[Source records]

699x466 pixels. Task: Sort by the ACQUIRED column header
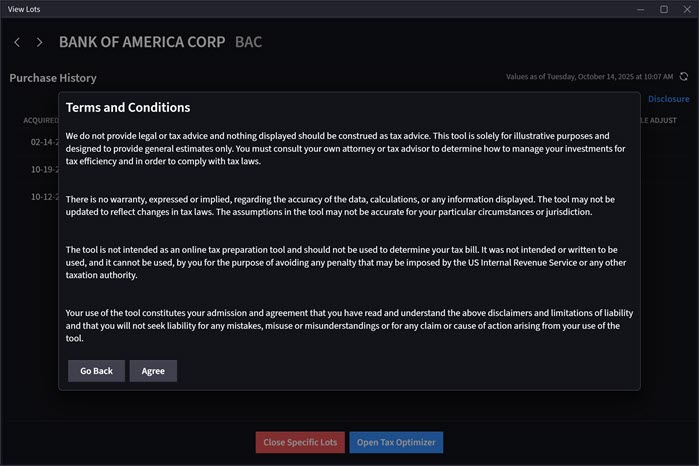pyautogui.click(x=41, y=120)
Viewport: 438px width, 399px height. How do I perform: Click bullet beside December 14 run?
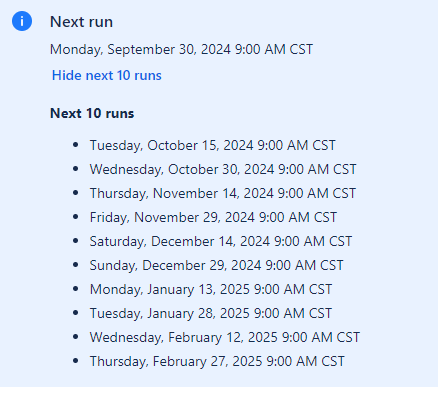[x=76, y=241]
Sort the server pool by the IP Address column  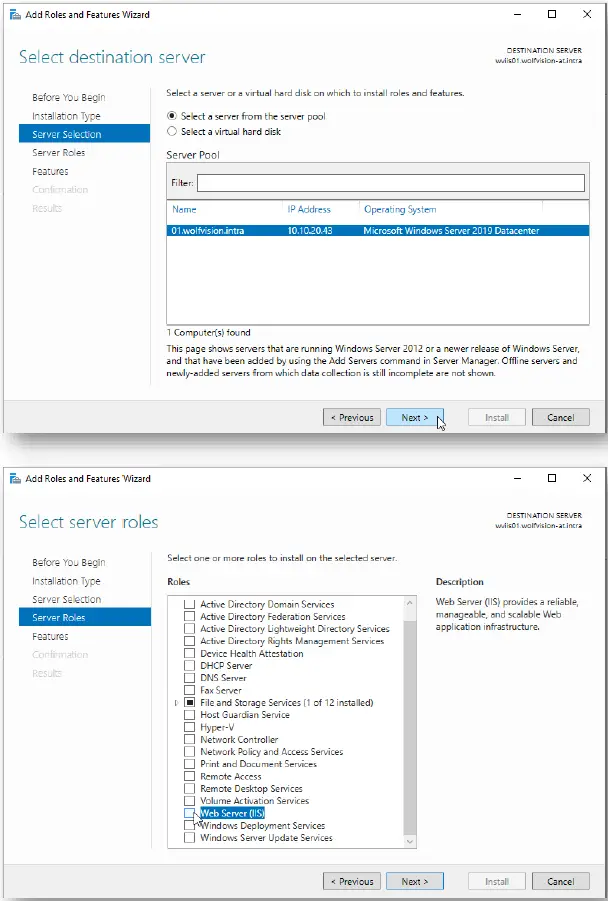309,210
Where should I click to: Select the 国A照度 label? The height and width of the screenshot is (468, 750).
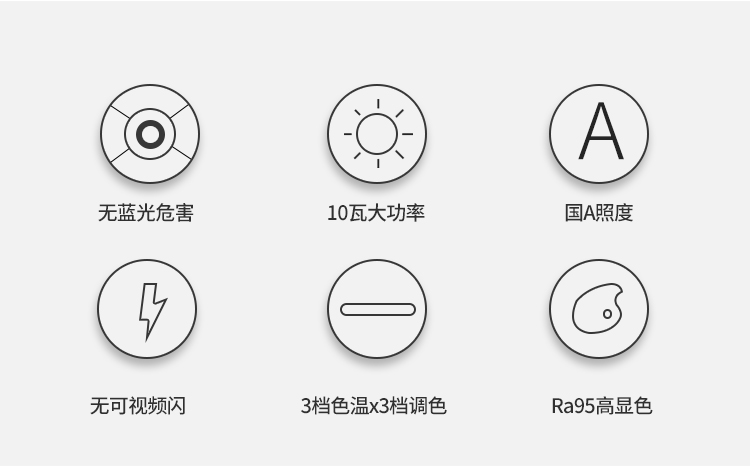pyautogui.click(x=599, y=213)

*Your goal*. Please set down exactly the lines from the one holding "Where should I" through the last line of the entries, both ends included, and skip pictures.

*Output for this exercise*.
Where should I click to: Select the 国A照度 label? The height and width of the screenshot is (468, 750).
pyautogui.click(x=599, y=213)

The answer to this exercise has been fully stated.